▶ [PROBLEM DETAILS] Some entries follow. Reproduce exactly the lines starting at the one with "Quantity (233, 736)" and stopping after the one with "ICICI Home Finance (743, 2329)".
(Beginning of INPUT RECORDS)
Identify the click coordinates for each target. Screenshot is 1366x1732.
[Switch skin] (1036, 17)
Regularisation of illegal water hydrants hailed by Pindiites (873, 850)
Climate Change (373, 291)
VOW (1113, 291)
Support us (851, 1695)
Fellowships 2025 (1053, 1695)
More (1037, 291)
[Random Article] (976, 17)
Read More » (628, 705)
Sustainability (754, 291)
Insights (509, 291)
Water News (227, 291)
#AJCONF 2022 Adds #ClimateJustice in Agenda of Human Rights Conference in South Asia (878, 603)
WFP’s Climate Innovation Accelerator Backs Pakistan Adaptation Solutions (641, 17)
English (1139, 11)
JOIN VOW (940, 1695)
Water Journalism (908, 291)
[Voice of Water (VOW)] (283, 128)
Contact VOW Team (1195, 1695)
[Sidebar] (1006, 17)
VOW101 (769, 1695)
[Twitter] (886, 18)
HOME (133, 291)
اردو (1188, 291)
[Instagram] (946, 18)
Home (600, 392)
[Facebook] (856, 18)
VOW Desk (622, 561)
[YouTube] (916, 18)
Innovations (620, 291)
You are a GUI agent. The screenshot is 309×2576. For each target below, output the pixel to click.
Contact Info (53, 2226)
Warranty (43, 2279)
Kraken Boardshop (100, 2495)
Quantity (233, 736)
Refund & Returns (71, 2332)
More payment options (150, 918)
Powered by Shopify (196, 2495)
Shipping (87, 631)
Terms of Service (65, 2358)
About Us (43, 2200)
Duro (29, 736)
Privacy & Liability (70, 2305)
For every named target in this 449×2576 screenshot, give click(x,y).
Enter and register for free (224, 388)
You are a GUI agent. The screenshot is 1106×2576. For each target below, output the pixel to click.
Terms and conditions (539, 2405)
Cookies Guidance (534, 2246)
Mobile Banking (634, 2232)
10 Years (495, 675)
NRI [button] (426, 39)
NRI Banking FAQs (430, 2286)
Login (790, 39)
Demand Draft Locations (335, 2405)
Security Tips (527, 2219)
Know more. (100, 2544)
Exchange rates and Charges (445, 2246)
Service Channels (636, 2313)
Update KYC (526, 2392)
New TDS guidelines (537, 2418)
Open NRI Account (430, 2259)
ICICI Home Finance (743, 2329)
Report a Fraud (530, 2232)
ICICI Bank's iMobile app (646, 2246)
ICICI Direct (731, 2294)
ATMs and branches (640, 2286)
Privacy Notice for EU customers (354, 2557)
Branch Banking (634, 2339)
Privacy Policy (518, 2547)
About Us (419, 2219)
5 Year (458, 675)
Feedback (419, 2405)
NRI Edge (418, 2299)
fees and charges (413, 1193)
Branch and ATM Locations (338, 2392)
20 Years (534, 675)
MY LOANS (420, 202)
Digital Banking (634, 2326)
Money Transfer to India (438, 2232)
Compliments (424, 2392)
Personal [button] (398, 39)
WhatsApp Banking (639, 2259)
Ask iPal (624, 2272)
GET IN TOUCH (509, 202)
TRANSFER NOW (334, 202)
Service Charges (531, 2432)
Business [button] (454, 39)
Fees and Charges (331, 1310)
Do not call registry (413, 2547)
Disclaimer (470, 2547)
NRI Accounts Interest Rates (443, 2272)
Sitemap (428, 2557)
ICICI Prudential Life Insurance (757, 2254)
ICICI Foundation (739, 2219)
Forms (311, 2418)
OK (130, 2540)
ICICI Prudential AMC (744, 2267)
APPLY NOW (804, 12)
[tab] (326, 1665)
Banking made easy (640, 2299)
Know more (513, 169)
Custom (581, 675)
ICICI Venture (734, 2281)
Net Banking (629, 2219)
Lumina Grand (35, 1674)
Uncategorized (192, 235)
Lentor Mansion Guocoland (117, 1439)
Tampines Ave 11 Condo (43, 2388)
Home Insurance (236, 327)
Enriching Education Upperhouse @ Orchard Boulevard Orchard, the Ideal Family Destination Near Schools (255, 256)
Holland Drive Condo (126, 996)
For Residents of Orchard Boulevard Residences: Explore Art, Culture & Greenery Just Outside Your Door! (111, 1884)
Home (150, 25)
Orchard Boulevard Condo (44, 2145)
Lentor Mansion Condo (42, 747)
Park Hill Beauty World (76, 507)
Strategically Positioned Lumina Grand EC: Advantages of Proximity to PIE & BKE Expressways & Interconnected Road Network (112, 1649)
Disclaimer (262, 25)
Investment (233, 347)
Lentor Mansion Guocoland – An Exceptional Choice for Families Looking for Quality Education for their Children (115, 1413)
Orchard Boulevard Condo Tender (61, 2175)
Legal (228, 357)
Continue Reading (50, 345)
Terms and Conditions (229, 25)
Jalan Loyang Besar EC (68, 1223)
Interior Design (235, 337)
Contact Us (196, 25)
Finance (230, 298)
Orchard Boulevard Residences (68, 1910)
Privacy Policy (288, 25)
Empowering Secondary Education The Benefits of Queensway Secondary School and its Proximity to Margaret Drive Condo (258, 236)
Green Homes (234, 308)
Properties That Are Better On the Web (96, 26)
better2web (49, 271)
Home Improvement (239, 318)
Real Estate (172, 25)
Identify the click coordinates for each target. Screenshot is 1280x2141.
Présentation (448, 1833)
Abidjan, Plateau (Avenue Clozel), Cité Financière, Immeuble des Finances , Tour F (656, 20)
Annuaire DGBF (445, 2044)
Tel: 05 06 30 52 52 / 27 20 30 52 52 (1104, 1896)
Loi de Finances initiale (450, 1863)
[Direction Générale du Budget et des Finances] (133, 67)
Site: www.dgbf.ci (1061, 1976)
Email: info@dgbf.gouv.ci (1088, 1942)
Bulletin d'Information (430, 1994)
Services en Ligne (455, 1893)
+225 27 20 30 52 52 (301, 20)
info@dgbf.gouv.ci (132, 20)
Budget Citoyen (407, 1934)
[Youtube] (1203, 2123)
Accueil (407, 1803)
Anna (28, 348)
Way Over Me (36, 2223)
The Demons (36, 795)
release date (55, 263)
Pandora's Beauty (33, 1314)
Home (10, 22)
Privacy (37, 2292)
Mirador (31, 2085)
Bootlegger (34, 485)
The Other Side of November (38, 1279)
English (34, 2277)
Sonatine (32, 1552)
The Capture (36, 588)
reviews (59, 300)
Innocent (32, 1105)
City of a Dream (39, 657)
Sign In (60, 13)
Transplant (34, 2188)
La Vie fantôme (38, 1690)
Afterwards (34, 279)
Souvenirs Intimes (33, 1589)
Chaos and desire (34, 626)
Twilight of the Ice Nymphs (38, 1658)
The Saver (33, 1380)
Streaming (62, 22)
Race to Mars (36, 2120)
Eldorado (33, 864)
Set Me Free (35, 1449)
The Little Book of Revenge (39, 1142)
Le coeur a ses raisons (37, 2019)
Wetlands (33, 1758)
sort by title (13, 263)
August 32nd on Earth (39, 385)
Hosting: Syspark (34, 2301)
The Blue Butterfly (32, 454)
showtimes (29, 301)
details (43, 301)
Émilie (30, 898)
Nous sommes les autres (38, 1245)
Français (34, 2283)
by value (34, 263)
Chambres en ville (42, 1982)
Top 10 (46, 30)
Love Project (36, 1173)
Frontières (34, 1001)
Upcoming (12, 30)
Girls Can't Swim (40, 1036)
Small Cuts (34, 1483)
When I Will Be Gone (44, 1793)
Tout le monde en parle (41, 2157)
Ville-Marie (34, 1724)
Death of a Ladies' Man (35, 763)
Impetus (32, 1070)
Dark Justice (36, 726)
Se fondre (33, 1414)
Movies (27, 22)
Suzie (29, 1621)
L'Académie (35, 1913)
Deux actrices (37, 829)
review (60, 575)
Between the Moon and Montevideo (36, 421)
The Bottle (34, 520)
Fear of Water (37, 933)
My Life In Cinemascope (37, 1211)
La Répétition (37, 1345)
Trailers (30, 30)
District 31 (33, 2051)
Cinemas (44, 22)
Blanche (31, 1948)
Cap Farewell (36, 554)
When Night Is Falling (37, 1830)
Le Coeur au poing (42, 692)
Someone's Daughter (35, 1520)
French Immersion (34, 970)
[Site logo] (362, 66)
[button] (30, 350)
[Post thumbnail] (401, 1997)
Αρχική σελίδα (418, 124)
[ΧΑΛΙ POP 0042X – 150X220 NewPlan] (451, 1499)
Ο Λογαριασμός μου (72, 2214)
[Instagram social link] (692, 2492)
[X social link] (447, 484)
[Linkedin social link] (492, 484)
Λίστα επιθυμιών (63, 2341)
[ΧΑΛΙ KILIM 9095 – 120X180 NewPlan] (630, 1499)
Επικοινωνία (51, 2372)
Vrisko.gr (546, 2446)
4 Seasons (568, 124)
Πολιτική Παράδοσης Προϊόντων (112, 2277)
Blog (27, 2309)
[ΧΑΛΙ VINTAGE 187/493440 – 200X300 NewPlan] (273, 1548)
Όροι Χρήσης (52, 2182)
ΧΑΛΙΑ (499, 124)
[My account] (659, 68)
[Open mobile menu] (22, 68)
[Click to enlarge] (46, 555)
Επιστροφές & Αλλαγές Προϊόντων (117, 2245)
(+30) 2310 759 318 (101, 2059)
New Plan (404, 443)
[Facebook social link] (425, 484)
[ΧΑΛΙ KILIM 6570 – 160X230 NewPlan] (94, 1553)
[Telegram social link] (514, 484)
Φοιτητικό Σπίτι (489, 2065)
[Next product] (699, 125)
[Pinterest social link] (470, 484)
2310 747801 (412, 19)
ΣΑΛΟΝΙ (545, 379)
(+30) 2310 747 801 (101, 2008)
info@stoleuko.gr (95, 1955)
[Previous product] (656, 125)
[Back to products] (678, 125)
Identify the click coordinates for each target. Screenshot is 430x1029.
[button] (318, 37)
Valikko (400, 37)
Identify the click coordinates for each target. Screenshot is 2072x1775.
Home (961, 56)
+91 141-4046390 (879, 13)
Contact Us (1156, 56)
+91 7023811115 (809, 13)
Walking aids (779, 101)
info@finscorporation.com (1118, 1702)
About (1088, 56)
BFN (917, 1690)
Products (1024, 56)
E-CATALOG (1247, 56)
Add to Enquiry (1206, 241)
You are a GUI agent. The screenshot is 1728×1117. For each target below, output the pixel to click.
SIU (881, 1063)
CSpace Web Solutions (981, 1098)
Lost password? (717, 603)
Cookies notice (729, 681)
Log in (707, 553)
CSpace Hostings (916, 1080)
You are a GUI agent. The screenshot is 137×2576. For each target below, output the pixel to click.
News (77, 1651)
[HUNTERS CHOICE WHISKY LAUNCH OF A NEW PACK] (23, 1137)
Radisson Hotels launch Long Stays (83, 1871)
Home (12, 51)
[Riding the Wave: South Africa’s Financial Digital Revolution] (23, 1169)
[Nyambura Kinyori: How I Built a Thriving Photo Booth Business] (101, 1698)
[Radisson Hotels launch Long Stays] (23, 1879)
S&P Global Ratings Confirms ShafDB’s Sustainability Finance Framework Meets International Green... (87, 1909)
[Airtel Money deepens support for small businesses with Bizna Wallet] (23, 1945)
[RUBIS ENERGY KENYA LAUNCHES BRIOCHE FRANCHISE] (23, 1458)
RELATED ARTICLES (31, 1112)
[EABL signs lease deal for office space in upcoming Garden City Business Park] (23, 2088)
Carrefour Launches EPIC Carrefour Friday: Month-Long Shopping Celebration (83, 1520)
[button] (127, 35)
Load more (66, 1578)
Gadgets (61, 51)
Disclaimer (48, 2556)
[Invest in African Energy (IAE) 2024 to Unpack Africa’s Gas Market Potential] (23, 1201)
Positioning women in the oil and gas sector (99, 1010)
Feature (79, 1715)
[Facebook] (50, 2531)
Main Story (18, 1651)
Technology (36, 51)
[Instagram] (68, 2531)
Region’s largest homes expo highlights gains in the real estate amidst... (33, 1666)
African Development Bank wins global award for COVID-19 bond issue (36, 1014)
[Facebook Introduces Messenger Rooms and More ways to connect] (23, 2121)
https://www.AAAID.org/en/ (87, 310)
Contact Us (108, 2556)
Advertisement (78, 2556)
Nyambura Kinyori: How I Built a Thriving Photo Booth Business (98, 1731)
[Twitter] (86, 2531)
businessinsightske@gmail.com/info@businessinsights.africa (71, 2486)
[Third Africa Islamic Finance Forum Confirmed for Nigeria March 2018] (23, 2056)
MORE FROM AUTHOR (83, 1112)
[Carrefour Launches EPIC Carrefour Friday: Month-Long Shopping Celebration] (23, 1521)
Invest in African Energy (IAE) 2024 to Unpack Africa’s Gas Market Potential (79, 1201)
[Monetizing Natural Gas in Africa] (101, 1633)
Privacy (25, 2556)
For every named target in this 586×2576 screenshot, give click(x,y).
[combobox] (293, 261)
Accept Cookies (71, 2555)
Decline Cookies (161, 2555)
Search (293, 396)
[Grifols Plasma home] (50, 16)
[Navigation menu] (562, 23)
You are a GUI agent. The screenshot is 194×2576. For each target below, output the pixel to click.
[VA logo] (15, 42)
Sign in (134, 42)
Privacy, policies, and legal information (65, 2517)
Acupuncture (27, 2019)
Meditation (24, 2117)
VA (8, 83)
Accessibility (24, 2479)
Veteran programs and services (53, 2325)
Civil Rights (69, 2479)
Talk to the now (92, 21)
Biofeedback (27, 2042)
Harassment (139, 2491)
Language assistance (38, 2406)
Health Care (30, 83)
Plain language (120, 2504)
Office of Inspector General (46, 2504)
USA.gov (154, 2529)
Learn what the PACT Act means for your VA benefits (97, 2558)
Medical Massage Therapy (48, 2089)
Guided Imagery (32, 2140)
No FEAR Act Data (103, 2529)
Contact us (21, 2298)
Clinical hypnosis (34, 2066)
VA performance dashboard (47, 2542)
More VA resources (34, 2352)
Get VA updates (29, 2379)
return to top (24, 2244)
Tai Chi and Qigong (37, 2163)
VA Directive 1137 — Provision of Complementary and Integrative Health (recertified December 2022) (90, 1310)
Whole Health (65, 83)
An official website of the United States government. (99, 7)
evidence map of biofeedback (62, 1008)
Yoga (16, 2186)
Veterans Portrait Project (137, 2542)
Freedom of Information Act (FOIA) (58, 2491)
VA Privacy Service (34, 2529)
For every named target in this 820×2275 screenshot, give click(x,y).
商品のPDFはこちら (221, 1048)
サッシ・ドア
(End of INPUT RECORDS)
▶ [RESPONSE TO THIS TASK]
Quantity (233, 736)
Refund & Returns (71, 2332)
More payment options (150, 918)
Powered by Shopify (196, 2495)
Shipping (87, 631)
Terms of Service (65, 2358)
About Us (43, 2200)
Duro (29, 736)
Privacy & Liability (70, 2305)
For every named target in this 449×2576 screenshot, give click(x,y).
Enter and register for free (224, 388)
You are a GUI agent. The screenshot is 1106×2576. For each target below, output the pixel to click.
Terms and conditions (539, 2405)
Cookies Guidance (534, 2246)
Mobile Banking (634, 2232)
10 Years (495, 675)
NRI [button] (426, 39)
NRI Banking FAQs (430, 2286)
Login (790, 39)
Demand Draft Locations (335, 2405)
Security Tips (527, 2219)
Know more. (100, 2544)
Exchange rates and Charges (445, 2246)
Service Channels (636, 2313)
Update KYC (526, 2392)
New TDS guidelines (537, 2418)
Open NRI Account (430, 2259)
ICICI Home Finance (743, 2329)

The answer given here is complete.